1. a brahmanic sacrifice.
  2. alms-giving charity, a gift to the Sangha or a bhikkhu.

The brahmanic ritual of Vedic times has been given a changed and deeper meaning. Buddhism has discarded the outward and cruel form and has widened its sphere by changing its participant, its object as well as the means and ways of “offering,” so that the yañña now consists entirely in a worthy application of a worthy gift to a worthy applicant. Thus the direct and as it were self-understood definition of yañña is at Cnd.523 given with “yañño vuccati deyyadhammo”, and as this the 14 constituents of the latter are enumerated; consisting of the 4 paccayas, and of anna, pāna, vattha yāna, mālā, gandhā, vilepana, seyya, avasatha, padīpeyya Cp. Mnd.373

The term parikkhāra, which refers to the requisites of the bhikkhu as well (see DN-a.i.204–DN-a.i.207), is also used in the meaning of “accessory instrument” concerning the brahmanic sacrifice: see DN.i.129 sq., DN.i.137 sq. They are there given as 16 parikkhāras as follows: (4) cattāro anumati-pakkhā viz the 4 groups khattiyas, ministers, brahmans and householders, as colleagues by consent; (8) aṭṭhangāni of a king-sacrificer; (4) cattār’ angāni of a purohita.

The term mahāyañña refers to the brahmanic ritual (so at MN.ii.204; Dhs-a.145, cp. Expositor 193); its equivalent in Buddhist literature is mahādāna, for which yañña is also used at Pv.ii.9#50 (cp. Pv-a.134).

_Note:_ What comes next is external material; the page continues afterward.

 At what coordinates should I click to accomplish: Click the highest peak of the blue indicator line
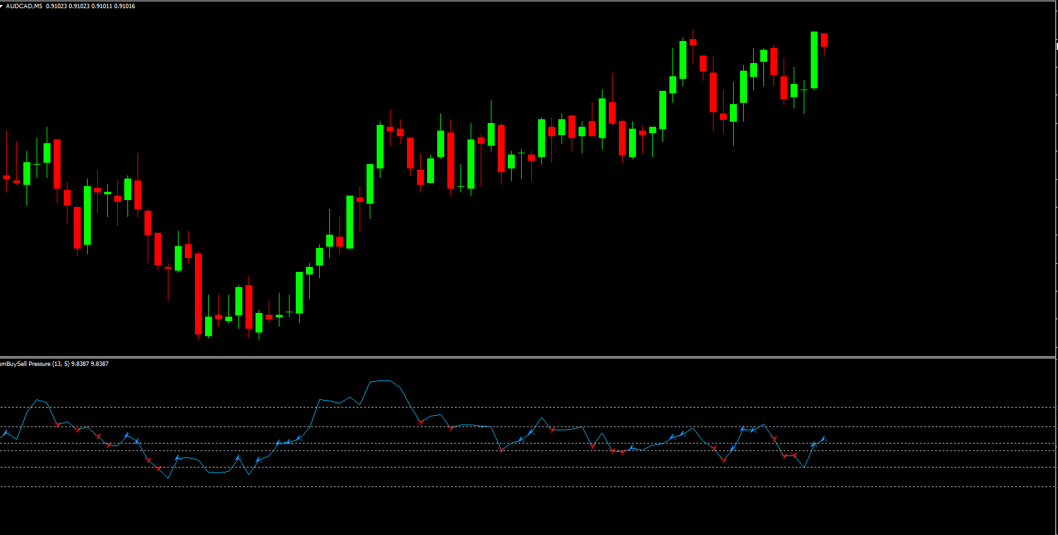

The Jātakas are full of passages referring to the ineffectiveness and cruelty of the Brahmanic sacrifice e.g. Ja.iii.518 sq.; Ja.vi.211 sq., & cp. Fick, Sociale Gliederung p. 146 sq.

One special kind of sacrifice is the sabba-catukkayañña or the sacrifice of tetrads, where four of each kind of gifts, as elephants, horses, bulls and even men were offered: Ja.i.335; Ja.iii.44, Ja.iii.45; Pv-a.280. The number 4 here has the meaning of evenness completeness, or harmony, as we find it freq., in the notion of the square with ref. to Vimānas & lotus ponds (in Ja., Vv & Pv etc.); often also implying awfulness magic, as attached e.g. to cross-roads. Cp. the Ep of niraya (Purgatory) “catu-dvāra” (esp. at Pv.i.10) See compounds of catur. It may also refer to the 4 quarters of the sky, as belonging to the 4 Guardians of the World (lokapālā) who were specially worth offering to, as their influence was demonic (cp. Pv.i.4).

The prevailing meaning of yañña in the Suttapiṭaka is that of “gift, oblation to the bhikkhu, alms-giving.” cp. Snp.295 Snp.461 Snp.484 Snp.1043 At Vv.3426 the epithets “su-dinna, su-huta, su-yiṭṭha” are attributed to dāna.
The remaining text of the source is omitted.